At the Geant Casino around the corner we are able to stock up our larder again. They even sell cheese and long life milk- we haven’t seen those for a while! As in Angola, South African wines compete with Europe's finest; but at double the price they are back home.
I’ve taken new spark plugs along as both bikes tended to “hesitate” during commuting (although a dyno test showed good power delivery) before our departure. It hasn’t been a problem on this trip, but we want to reduce our baggage a bit, so we might as well fit them. Both bikes came without tool kits (what happens to those things??), so I bought a socket with a 3/8 drive and ground the top to fit my size 17 hex axle spanner before we left. But the gap where the plug fits between the cams is less than a 60 degree arc so I can’t turn the plugs out. Luckily, there’s a car workshop around the corner from the hotel and they allow me to use their grinder to grind 12 sides on the socket (to halve the arc).
But my grinding is too uneven and now the spanner slips. Despite not knowing us from a bar of soap, they let us walk off with their 3/8” ratchet, which is fine enough to replace the plugs.

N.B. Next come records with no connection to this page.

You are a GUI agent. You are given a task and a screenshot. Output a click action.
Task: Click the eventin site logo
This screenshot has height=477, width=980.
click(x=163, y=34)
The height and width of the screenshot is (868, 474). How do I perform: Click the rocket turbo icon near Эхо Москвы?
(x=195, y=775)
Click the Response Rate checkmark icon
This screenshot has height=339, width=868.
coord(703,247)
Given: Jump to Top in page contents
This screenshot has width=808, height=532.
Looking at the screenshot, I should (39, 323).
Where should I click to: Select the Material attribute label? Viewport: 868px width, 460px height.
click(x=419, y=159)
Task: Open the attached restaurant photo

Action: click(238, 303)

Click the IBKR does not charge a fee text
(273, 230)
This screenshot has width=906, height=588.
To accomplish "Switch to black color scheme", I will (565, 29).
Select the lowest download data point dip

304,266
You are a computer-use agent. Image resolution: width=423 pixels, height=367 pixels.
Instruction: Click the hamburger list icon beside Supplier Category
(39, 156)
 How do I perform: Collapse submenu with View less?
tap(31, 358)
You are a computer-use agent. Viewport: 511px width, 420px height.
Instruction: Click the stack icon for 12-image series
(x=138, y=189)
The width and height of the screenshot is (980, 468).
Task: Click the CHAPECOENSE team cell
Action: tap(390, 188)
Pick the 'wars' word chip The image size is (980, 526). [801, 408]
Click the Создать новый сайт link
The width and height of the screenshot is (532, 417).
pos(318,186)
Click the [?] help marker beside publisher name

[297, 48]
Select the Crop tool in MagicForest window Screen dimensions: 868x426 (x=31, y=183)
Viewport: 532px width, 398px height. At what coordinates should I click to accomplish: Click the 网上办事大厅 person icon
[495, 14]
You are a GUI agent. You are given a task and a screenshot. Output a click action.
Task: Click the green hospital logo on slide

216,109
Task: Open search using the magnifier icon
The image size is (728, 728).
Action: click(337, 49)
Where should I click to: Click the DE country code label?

The difference is negligible, but we’re finally able to dump the old plugs.
Our sleeping bags are way too hot for this climate, so we dump one and buy a sheet at Geant instead- much cooler, less sweaty, less luggage!
Blocks of flats surround the hotel, and for some reason none of their balconies have railings, even seven floors up. I snap a picture but note that people shout when they see a camera. It gets serious when I lift my iPhone a bit further on, to focus on a kid playing on one of these open balconies while we are walking through a shebeen where some soldiers are having a drink. I get apprehended and they demand to see what’s on the phone. Luckily, I didn’t get a shot so there is nothing to find on the phone, but the aggression is surprising. Signs of a police state with a governing party desperate to stay in power.